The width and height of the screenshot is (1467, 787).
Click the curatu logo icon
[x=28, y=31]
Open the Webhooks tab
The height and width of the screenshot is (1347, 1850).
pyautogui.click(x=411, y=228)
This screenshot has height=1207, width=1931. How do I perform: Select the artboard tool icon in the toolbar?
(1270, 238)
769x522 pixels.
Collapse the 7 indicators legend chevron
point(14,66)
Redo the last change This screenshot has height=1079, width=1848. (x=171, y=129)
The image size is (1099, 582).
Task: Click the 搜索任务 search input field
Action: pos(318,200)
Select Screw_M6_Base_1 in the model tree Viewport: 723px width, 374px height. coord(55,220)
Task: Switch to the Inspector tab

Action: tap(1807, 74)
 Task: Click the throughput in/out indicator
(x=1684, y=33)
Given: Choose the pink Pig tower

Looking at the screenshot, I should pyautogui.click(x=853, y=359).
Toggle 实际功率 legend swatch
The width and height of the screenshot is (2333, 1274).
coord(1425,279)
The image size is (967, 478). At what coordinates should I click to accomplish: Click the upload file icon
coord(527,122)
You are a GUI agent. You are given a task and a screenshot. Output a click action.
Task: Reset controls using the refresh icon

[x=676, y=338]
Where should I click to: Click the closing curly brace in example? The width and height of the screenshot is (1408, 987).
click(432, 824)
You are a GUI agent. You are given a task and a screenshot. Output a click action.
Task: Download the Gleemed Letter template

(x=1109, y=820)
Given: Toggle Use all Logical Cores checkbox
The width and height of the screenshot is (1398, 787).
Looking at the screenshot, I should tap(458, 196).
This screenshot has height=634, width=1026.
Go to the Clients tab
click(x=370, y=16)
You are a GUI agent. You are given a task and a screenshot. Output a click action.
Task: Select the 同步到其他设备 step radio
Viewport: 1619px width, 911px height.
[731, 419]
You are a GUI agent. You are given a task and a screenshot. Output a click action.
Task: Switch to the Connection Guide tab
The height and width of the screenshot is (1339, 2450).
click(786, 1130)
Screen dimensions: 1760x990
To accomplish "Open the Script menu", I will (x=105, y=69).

### WHAT IS EXPECTED:
All of the entries above need to be printed again exactly.

### SOLUTION:
The width and height of the screenshot is (1467, 787).
Click the curatu logo icon
[x=28, y=31]
Open the Webhooks tab
The height and width of the screenshot is (1347, 1850).
pyautogui.click(x=411, y=228)
This screenshot has height=1207, width=1931. How do I perform: Select the artboard tool icon in the toolbar?
(1270, 238)
769x522 pixels.
Collapse the 7 indicators legend chevron
point(14,66)
Redo the last change This screenshot has height=1079, width=1848. (x=171, y=129)
The image size is (1099, 582).
Task: Click the 搜索任务 search input field
Action: pos(318,200)
Select Screw_M6_Base_1 in the model tree Viewport: 723px width, 374px height. coord(55,220)
Task: Switch to the Inspector tab

Action: tap(1807, 74)
 Task: Click the throughput in/out indicator
(x=1684, y=33)
Given: Choose the pink Pig tower

Looking at the screenshot, I should pyautogui.click(x=853, y=359).
Toggle 实际功率 legend swatch
The width and height of the screenshot is (2333, 1274).
coord(1425,279)
The image size is (967, 478). At what coordinates should I click to accomplish: Click the upload file icon
coord(527,122)
You are a GUI agent. You are given a task and a screenshot. Output a click action.
Task: Reset controls using the refresh icon

[x=676, y=338]
Where should I click to: Click the closing curly brace in example? The width and height of the screenshot is (1408, 987).
click(432, 824)
You are a GUI agent. You are given a task and a screenshot. Output a click action.
Task: Download the Gleemed Letter template

(x=1109, y=820)
Given: Toggle Use all Logical Cores checkbox
The width and height of the screenshot is (1398, 787).
Looking at the screenshot, I should tap(458, 196).
This screenshot has height=634, width=1026.
Go to the Clients tab
click(x=370, y=16)
You are a GUI agent. You are given a task and a screenshot. Output a click action.
Task: Select the 同步到其他设备 step radio
Viewport: 1619px width, 911px height.
[731, 419]
You are a GUI agent. You are given a task and a screenshot. Output a click action.
Task: Switch to the Connection Guide tab
The height and width of the screenshot is (1339, 2450).
click(786, 1130)
Screen dimensions: 1760x990
To accomplish "Open the Script menu", I will (x=105, y=69).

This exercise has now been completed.